#### [Entries shown]

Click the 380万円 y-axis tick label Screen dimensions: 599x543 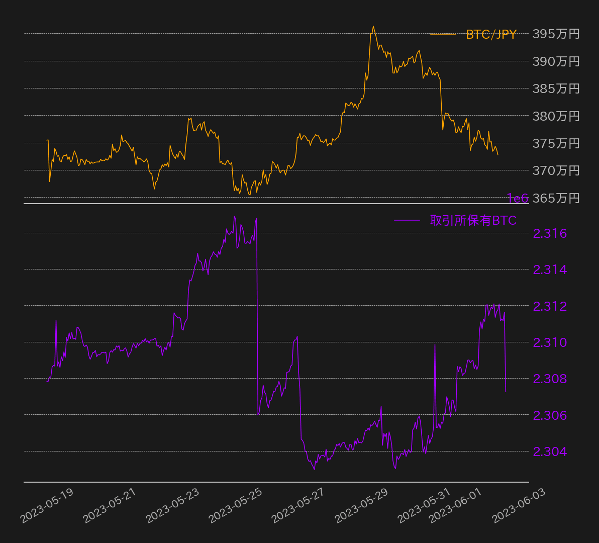click(556, 116)
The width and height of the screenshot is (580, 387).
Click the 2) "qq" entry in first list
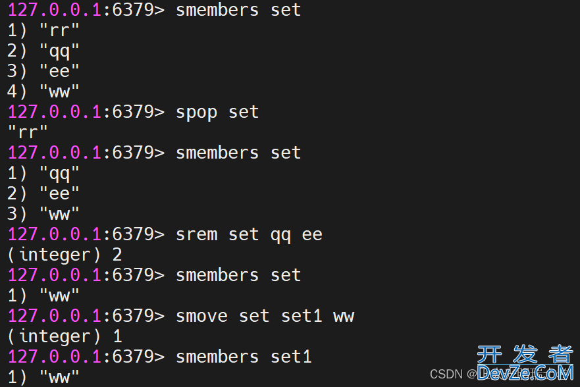pos(43,51)
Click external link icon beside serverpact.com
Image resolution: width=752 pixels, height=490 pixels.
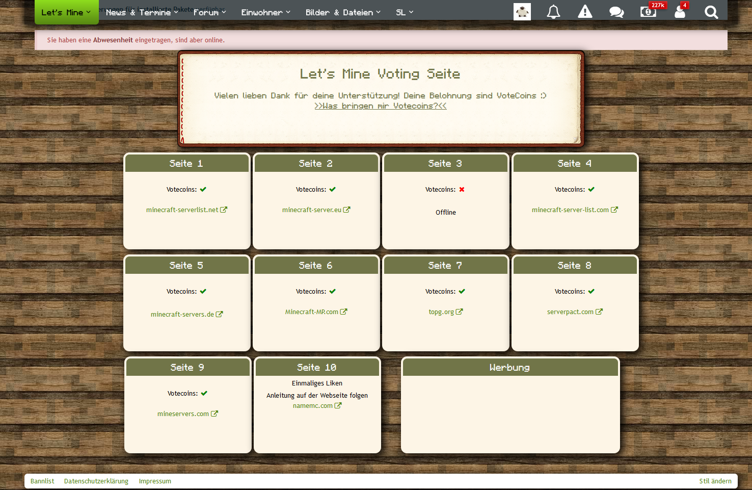[599, 312]
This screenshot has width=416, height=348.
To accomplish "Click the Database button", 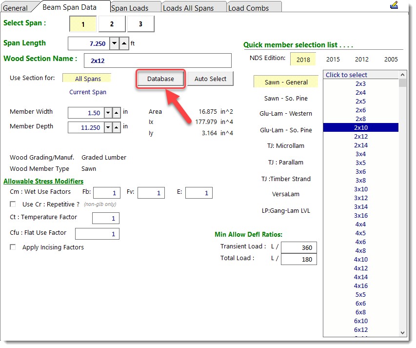I will click(x=160, y=79).
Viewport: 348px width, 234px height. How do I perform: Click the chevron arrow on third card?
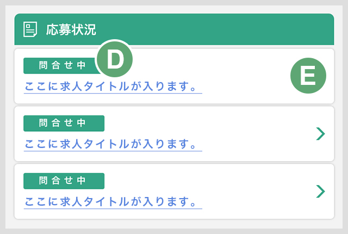320,192

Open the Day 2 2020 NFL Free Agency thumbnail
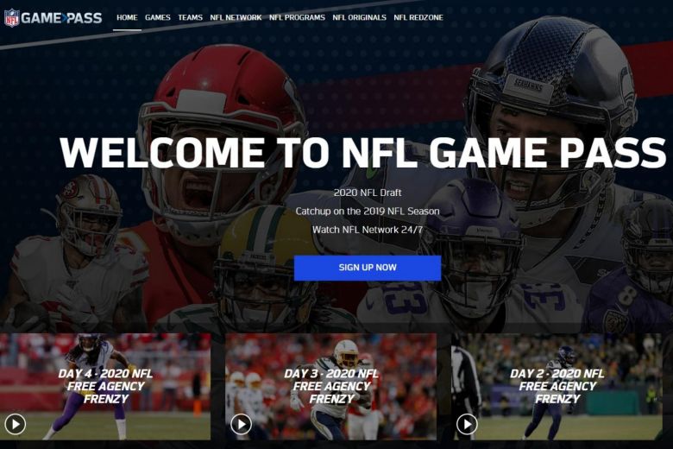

#### [What is needed]
Read the listing. Report every line that includes the word "screenshot".

#### [Answer space]
The width and height of the screenshot is (580, 387).
This screenshot has width=416, height=348.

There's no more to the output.